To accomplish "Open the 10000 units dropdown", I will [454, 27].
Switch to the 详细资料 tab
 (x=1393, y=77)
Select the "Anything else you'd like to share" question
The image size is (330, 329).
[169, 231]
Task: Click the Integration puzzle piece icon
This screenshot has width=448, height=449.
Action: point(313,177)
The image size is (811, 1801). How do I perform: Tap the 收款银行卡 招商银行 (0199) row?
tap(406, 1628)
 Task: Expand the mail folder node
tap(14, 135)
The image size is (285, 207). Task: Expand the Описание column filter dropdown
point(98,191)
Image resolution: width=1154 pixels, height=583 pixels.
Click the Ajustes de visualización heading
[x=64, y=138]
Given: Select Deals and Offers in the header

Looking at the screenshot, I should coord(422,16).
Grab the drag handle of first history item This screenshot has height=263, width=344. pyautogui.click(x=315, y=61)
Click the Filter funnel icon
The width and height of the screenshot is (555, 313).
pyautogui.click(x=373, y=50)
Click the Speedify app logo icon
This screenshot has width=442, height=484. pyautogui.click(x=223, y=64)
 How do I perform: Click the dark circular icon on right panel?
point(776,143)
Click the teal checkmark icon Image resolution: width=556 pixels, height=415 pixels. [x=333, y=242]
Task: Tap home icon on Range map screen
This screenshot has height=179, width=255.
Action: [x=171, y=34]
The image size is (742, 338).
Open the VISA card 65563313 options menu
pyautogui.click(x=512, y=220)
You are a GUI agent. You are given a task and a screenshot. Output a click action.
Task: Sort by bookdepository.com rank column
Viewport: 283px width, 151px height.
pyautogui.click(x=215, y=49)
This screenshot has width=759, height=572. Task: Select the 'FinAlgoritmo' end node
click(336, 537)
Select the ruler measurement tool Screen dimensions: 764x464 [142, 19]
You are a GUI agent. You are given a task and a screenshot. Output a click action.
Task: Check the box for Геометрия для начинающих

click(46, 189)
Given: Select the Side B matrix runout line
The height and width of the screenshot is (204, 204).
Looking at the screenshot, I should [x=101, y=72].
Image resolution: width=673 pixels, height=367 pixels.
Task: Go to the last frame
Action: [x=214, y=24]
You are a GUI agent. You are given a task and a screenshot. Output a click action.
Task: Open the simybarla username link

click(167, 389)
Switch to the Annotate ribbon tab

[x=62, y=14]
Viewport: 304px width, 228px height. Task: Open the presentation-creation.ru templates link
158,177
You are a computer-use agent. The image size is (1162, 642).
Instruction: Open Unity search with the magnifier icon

· · ·

When you reach the line holding "Click the Speedify app logo icon" in the records above, begin reproducing exactly, stop after the line holding "Select the ruler", and output nothing else.

Click the Speedify app logo icon
This screenshot has width=442, height=484. pyautogui.click(x=223, y=64)
 How do I perform: Click the dark circular icon on right panel?
point(776,143)
Click the teal checkmark icon Image resolution: width=556 pixels, height=415 pixels. [x=333, y=242]
Task: Tap home icon on Range map screen
This screenshot has height=179, width=255.
Action: [x=171, y=34]
The image size is (742, 338).
Open the VISA card 65563313 options menu
pyautogui.click(x=512, y=220)
You are a GUI agent. You are given a task and a screenshot. Output a click action.
Task: Sort by bookdepository.com rank column
Viewport: 283px width, 151px height.
pyautogui.click(x=215, y=49)
This screenshot has width=759, height=572. Task: Select the 'FinAlgoritmo' end node
click(336, 537)
Select the ruler measurement tool Screen dimensions: 764x464 [142, 19]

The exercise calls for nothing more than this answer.